# Theorem :

## Every monotonic function on [a, b] is Riemann integrable.

# Proof :

Let $f:[a, b]\to \mathbb{R}$ be monotonic function.

If f is constant function then obviously it is Riemann integrable.

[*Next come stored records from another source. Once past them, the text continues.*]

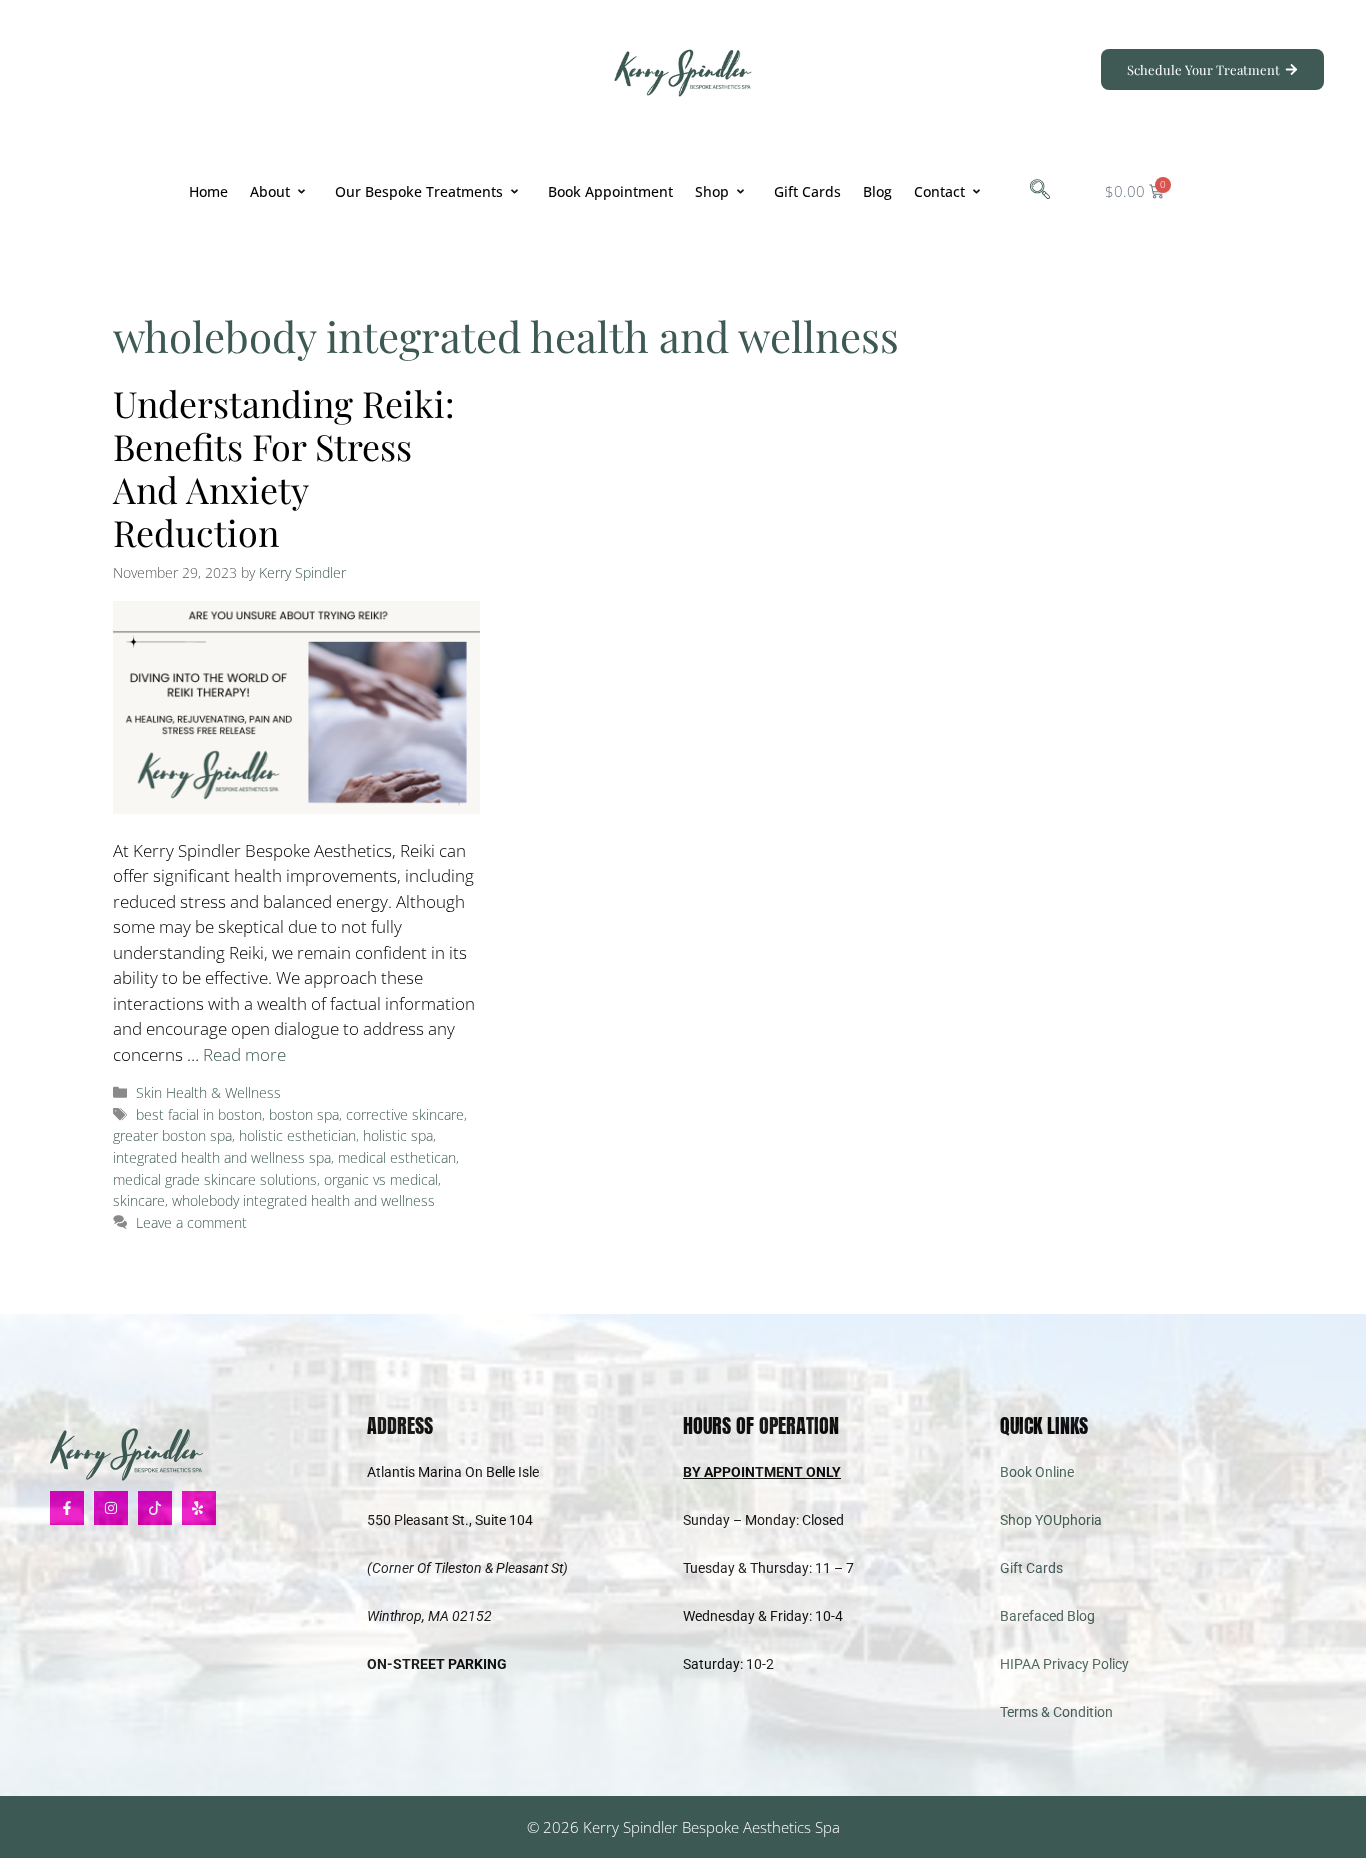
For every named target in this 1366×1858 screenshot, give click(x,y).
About (270, 191)
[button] (1040, 191)
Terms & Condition (1056, 1712)
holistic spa (398, 1135)
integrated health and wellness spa (222, 1157)
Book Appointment (610, 191)
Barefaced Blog (1047, 1616)
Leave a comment (191, 1222)
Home (208, 191)
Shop (712, 191)
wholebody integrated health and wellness (303, 1200)
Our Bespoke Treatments (419, 191)
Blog (877, 191)
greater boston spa (172, 1135)
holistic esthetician (297, 1135)
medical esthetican (397, 1157)
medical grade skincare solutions (215, 1179)
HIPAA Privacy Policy (1064, 1664)
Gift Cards (807, 191)
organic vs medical (381, 1179)
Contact (939, 191)
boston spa (304, 1114)
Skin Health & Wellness (208, 1092)
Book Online (1037, 1472)
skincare (139, 1200)
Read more (244, 1054)
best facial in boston (199, 1114)
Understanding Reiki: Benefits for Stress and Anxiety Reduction (284, 468)
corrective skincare (405, 1114)
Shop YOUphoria (1051, 1520)
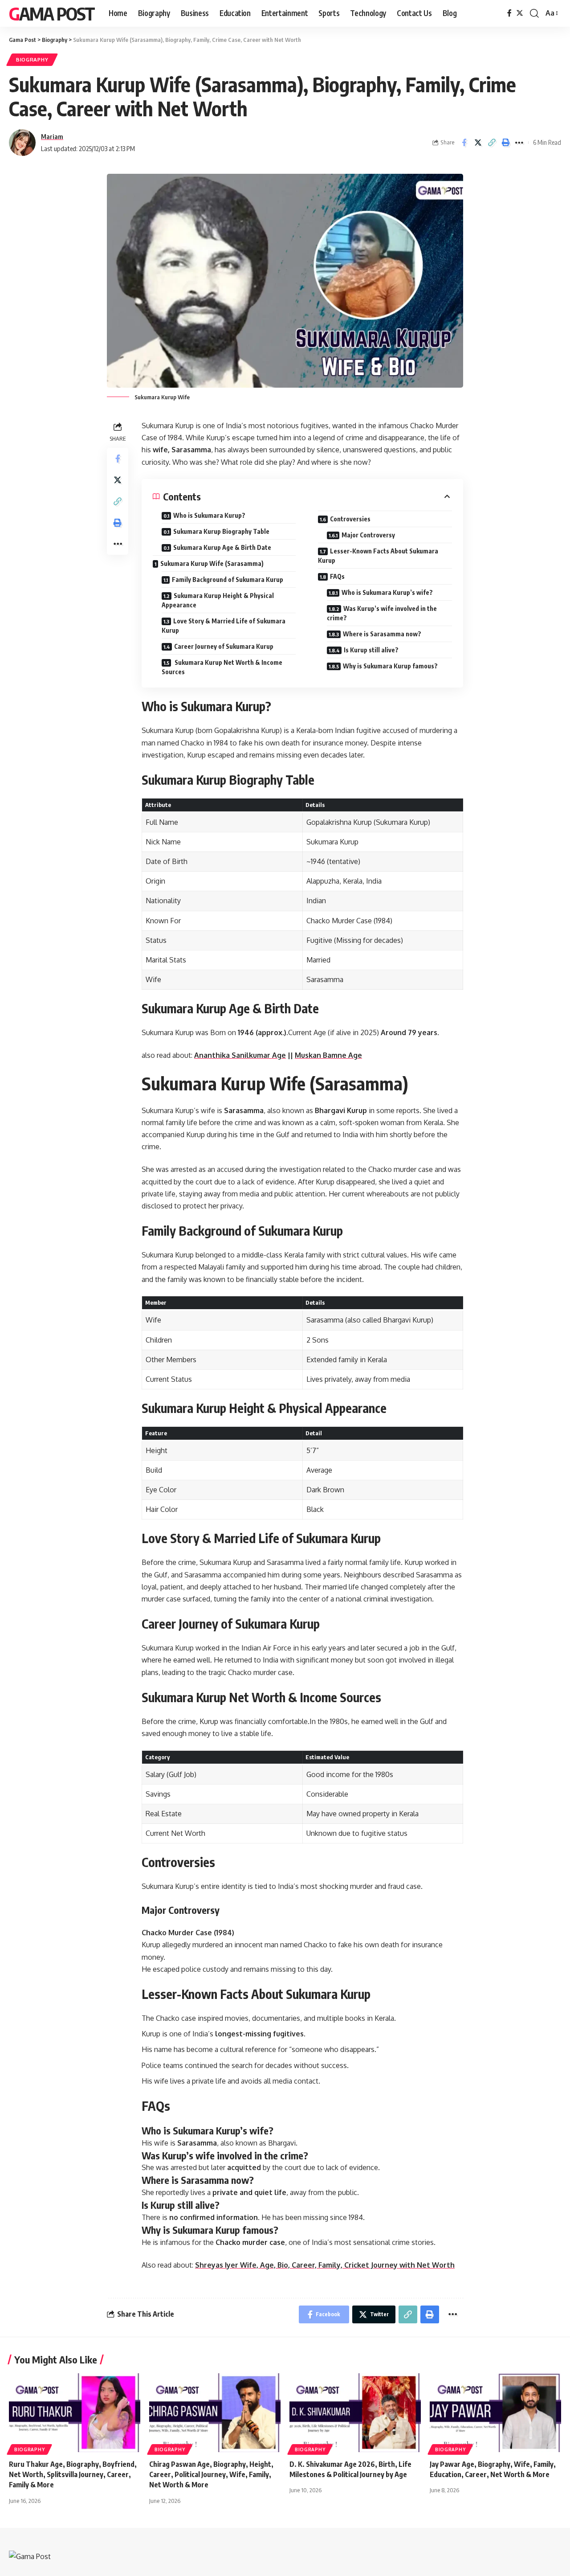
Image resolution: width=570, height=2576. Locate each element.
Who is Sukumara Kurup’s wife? (387, 592)
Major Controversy (368, 535)
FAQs (337, 576)
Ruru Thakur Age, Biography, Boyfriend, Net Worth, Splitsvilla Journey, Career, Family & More (73, 2474)
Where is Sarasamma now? (382, 634)
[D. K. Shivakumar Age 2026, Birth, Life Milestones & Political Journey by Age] (355, 2412)
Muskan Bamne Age (328, 1055)
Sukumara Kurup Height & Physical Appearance (218, 600)
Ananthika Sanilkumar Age (240, 1055)
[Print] (505, 142)
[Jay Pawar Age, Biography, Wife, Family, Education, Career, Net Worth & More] (495, 2412)
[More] (519, 142)
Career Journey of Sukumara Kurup (223, 646)
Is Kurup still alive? (371, 650)
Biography (32, 59)
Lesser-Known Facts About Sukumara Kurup (378, 555)
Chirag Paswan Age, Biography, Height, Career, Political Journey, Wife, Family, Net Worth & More (211, 2474)
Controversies (350, 519)
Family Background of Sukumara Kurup (227, 579)
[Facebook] (509, 13)
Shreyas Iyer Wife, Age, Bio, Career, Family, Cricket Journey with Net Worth (325, 2265)
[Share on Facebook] (464, 142)
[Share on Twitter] (478, 142)
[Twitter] (519, 13)
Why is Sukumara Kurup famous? (390, 666)
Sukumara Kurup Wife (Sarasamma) (212, 563)
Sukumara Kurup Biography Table (221, 531)
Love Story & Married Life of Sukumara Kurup (223, 625)
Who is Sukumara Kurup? (209, 515)
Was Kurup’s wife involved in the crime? (382, 613)
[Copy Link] (491, 142)
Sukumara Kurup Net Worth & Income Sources (222, 667)
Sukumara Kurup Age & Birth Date (222, 547)
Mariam (52, 136)
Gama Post (51, 13)
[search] (534, 13)
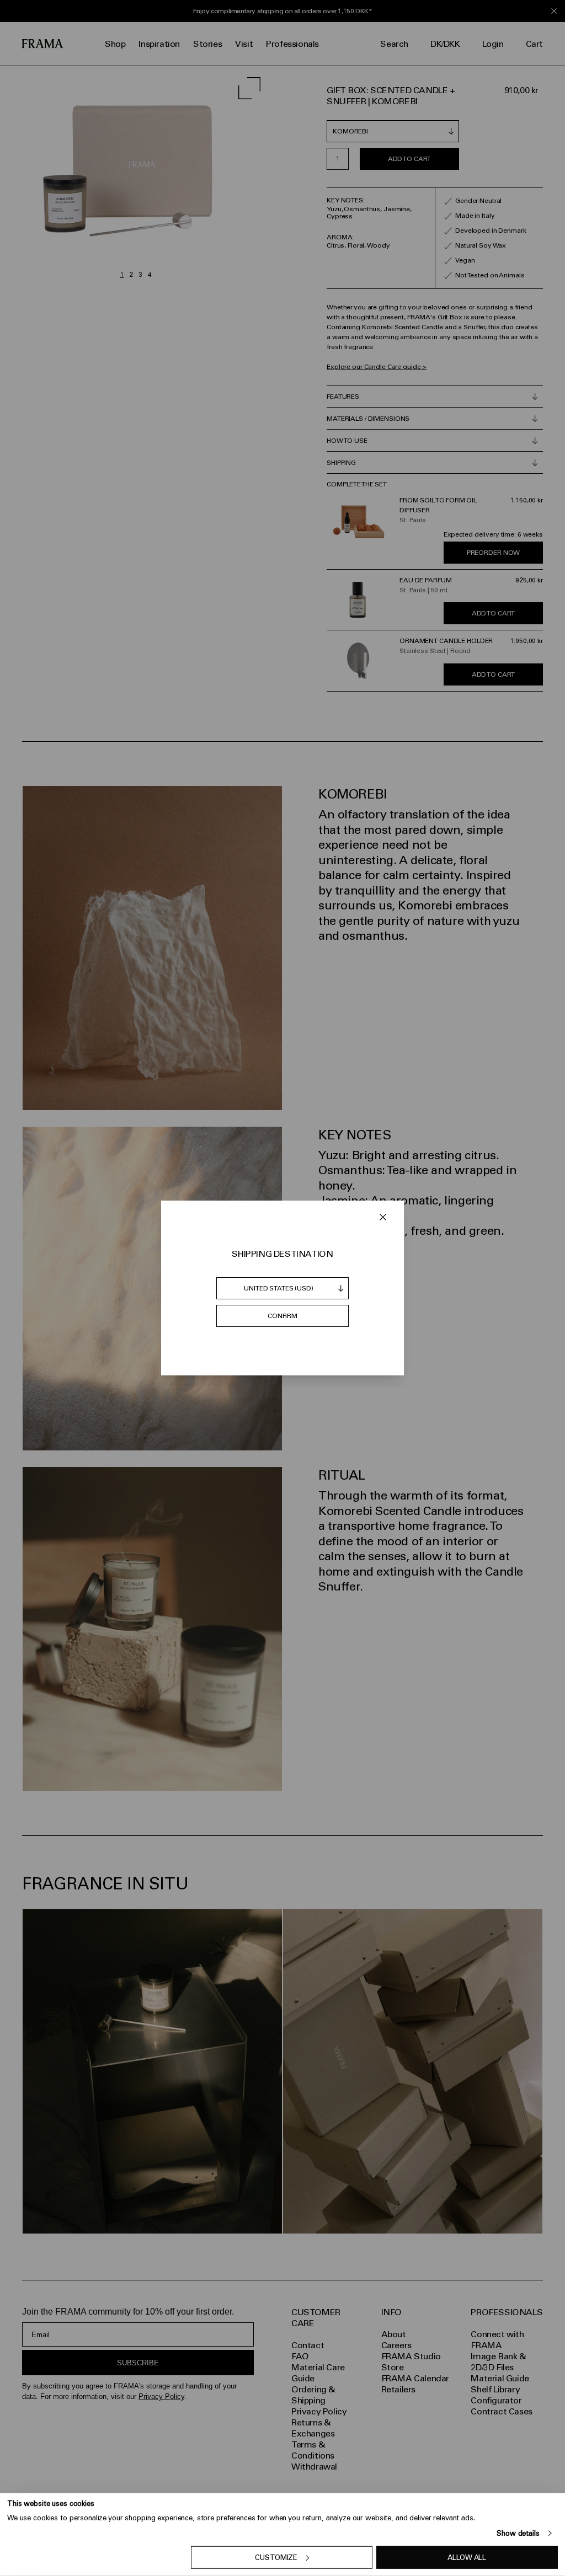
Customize (276, 2557)
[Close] (382, 1217)
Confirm (282, 1316)
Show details (518, 2533)
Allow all (466, 2557)
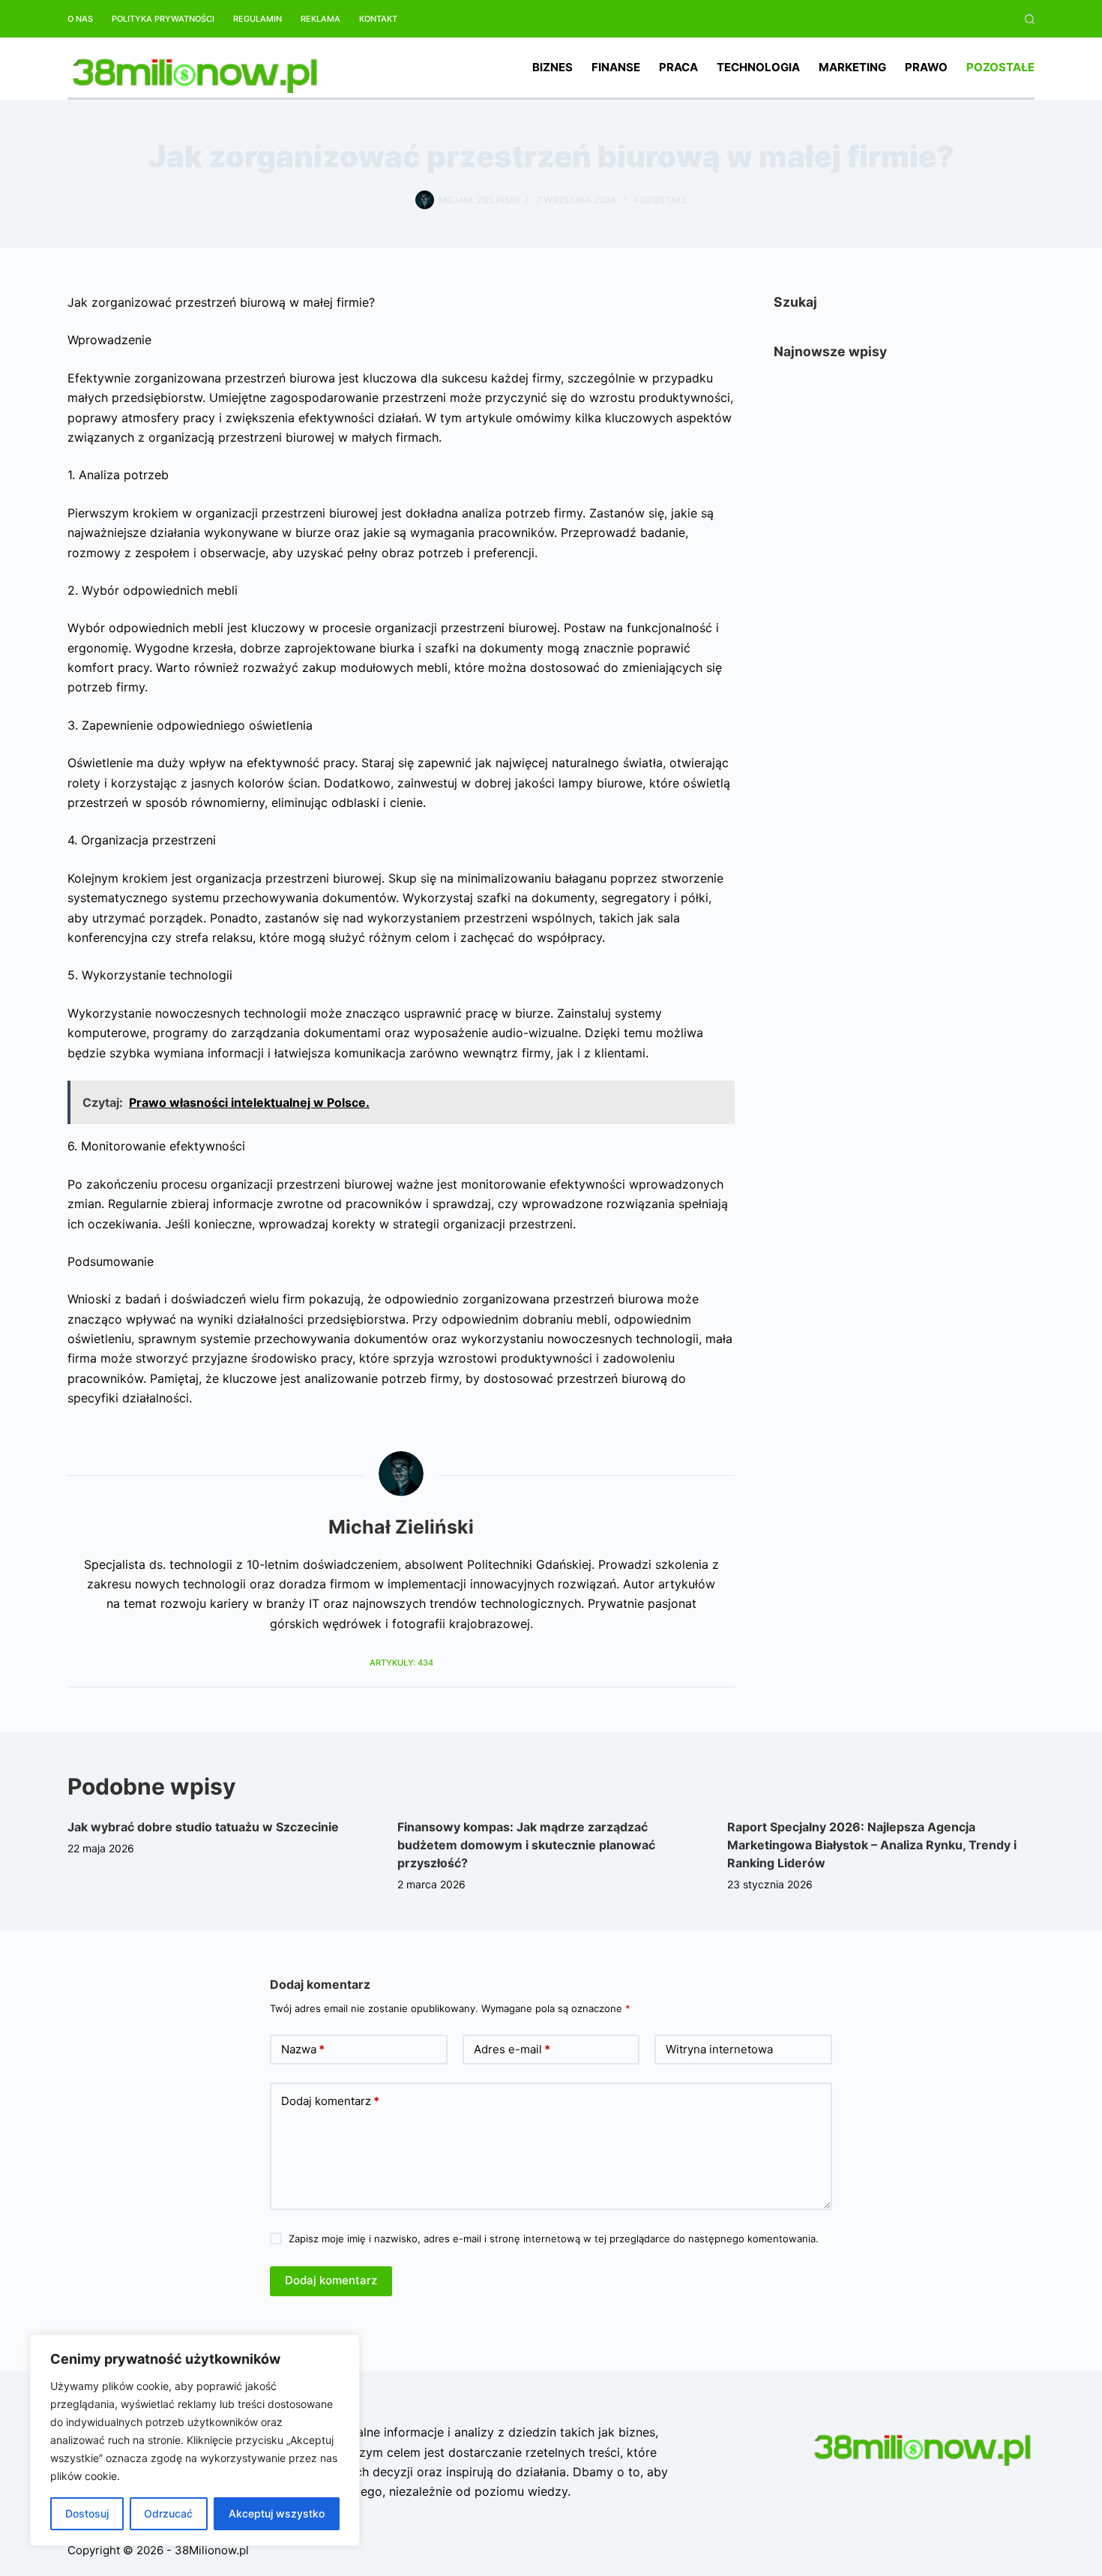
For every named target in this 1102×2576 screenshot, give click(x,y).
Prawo (926, 67)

WLOG, suppose f is strictly increasing.

$\therefore f(a)<f(x_1)<f(x_2)<f(b)$, $a<x_1<x_2<b$

$\therefore f(b)-f(a)>0$

Choose a partition of [a, b] for $\epsilon>0$ such that,

$P=\{a=x_0, x_1, x_2, ... , x_n=b\}$ with $\|P\|<\frac{\epsilon}{f(b)-f(a)}$

for $[x_{k-1}, x_k], \|x_k-x_{k-1}\|<\frac{\epsilon}{f(b)-f(a)}$

Consider,

$U(f, P)-L(f, P)$

$=\displaystyle\sum_{k=1}^{n}(M_k-m_k)\Delta_{x_k}$

$=\displaystyle\sum_{k=1}^{n}[f(x_k)-f(x_{k-1})]\Delta_{x_k}$

$\leq\displaystyle\sum_{k=1}^{n}[f(x_k)-f(x_{k-1})]\|P\|$

$<\displaystyle\sum_{k=1}^{n}[f(x_k)-f(x_{k-1})]\frac{\epsilon}{f(b)-f(a)}$

$=\frac{\epsilon}{f(b)-f(a)}\displaystyle\sum_{k=1}^{n}[f(x_k)-f(x_{k-1})]$

$=\frac{\epsilon}{f(b)-f(a)}\times[f(b)-f(a)]$

$=\epsilon$

$\therefore U(f, P)-L(f, P)<\epsilon$

$\therefore$ by Riemann criterion,

f is Riemann integrable.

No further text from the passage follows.